After extubation, vigilant patient monitoring and proactive measures to mitigate the risk of reintubation are crucial for success. A study suggests that visually assessing the extubated patient and implementing noninvasive positive pressure ventilation through a mask can significantly decrease the risk of reintubation, especially for patients with chronic lung disease. Allowing a smooth transition from an artificial airway on pressure support mode to noninvasive bi-level pressure assistance enhances positive outcomes in the weaning process.[20][6][16][21][7]
Managing PSV in cases of COPD and asthma can be challenging due to substantial variability among patients and varying airway resistance. Furthermore, other factors should be considered, such as expiratory and inspiratory time, airway resistance, lung compliance, and WOB.[22] The use of PSV can cause a decrease in CO2 levels, which can induce central apneas, especially in susceptible patients with spinal cord injury and heart failure.[23][24][25]
Clinical Significance
Pressure support provides a set amount of pressure during inspiration to support the spontaneously breathing patient. This mode eases a patient's ability to overcome the resistance of the endotracheal tube and is frequently used during weaning, as it reduces the effort of breathing. Pressure support is considered valuable for the weaning patient population. The critical aspect of ensuring optimal patient outcomes is selecting the appropriate ventilation mode based on the patient's condition and abilities.[21][18]
Other Issues
When a patient requires ventilator weaning in pressure support mode, activating the backup mode on the ventilator is recommended. This mode will be triggered if the patient encounters difficulty breathing or exhibits shallow breaths.
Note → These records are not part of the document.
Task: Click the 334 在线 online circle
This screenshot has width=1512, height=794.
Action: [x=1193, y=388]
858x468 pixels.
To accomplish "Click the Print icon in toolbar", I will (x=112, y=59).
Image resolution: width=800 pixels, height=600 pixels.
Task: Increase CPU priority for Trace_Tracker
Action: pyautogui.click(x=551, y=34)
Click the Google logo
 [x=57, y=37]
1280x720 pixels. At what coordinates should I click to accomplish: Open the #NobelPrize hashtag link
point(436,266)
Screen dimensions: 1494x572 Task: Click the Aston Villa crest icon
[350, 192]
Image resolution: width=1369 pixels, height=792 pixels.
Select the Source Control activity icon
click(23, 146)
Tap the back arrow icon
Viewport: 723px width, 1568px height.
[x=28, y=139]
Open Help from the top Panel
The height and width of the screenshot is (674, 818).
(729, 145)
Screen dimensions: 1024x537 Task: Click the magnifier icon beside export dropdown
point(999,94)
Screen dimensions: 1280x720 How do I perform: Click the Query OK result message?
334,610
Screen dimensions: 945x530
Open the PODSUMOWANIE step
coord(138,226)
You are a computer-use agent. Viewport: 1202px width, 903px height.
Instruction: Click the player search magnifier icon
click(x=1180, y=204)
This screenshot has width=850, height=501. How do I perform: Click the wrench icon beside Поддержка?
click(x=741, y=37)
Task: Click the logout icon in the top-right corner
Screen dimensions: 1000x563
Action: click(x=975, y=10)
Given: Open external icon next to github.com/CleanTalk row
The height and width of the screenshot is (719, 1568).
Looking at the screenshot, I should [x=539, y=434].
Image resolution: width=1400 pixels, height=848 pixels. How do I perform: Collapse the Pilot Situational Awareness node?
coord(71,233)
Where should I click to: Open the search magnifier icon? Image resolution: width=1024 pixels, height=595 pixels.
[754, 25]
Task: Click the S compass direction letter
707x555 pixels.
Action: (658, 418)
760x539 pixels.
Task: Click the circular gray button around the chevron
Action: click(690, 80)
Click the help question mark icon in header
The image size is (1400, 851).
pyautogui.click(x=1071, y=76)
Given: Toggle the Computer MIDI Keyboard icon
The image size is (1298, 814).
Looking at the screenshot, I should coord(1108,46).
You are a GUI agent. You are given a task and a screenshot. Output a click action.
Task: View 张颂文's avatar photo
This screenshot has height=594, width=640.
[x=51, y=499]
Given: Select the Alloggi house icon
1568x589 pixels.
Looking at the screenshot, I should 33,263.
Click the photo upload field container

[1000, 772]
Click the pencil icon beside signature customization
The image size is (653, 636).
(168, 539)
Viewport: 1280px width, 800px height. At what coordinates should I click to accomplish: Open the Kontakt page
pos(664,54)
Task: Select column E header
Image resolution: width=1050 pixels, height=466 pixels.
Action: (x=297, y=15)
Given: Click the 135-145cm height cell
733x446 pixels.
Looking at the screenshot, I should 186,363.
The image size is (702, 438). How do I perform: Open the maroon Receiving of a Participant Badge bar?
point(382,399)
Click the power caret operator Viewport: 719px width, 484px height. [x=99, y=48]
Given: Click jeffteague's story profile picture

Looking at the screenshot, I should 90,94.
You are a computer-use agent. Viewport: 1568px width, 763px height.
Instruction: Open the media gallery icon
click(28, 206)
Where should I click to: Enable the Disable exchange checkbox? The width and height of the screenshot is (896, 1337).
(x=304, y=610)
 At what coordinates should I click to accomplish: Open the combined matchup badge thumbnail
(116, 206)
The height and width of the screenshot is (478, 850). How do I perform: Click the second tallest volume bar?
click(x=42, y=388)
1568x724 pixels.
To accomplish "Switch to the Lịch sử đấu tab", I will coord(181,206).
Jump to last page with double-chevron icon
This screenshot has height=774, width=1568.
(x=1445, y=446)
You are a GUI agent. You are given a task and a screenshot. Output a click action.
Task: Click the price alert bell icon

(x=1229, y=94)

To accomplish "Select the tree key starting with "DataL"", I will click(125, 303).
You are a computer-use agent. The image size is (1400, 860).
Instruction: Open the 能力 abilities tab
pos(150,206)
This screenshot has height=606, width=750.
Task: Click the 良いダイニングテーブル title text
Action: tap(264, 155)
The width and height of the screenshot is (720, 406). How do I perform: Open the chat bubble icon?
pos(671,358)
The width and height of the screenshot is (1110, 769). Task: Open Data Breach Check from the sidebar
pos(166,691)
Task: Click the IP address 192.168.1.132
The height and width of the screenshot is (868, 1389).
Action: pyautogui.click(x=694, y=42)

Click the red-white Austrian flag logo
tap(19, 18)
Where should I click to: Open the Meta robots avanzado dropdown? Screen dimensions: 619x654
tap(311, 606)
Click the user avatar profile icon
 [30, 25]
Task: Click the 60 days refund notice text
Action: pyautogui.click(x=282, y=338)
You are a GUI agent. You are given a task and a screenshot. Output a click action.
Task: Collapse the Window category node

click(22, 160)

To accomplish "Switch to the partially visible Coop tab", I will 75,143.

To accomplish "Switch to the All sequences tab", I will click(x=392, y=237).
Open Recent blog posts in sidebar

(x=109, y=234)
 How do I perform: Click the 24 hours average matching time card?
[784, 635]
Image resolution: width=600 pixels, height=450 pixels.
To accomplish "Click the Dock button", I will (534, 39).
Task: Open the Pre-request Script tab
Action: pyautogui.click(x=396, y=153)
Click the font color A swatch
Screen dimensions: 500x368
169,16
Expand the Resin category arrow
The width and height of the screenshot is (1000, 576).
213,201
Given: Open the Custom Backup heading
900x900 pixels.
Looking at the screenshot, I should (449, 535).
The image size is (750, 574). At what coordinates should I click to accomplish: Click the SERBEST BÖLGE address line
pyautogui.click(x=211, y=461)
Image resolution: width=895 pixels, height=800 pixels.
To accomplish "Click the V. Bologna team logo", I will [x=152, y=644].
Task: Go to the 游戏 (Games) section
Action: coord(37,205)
Enhancing Healthcare Team Outcomes
PSV is recognized as a crucial weaning strategy, distinguishing itself from other modes, such as intermittent mandatory ventilation (IMV). Studies have shown that PSV results in a decreased respiratory rate, increased tidal volume, reduced respiratory muscle activity, and decreased oxygen consumption compared to IMV ventilation modes. Therefore, an interprofessional healthcare team approach to care involving clinicians, nursing staff, and respiratory therapists is essential for effectively implementing and monitoring PSV, ultimately contributing to improved patient outcomes.
Nursing, Allied Health, and Interprofessional Team Interventions
Ventilator weaning with PSV necessitates a collaborative, multidisciplinary effort involving close cooperation and coordination among the nurse, respiratory therapist, and the healthcare team. Typically, these patients are initiated on PSV, and their sedation is paused.
To avoid complications and self-extubations, the healthcare team should be readily available, and the patient must be closely monitored. Incorporating daily spontaneous breathing trials and sedation vacations, which are part of the ABCDEF bundle, into the best practices of all ICUs, can enhance patient-centered outcomes, including reducing ventilator days and mitigating delirium in the ICU.
Nursing, Allied Health, and Interprofessional Team Monitoring
During the weaning trial on PSV, it is crucial to closely monitor the patient for any signs of respiratory compromise. Respiratory therapists, nurses, and other healthcare team members should collaborate to vigilantly observe the patient throughout the weaning process.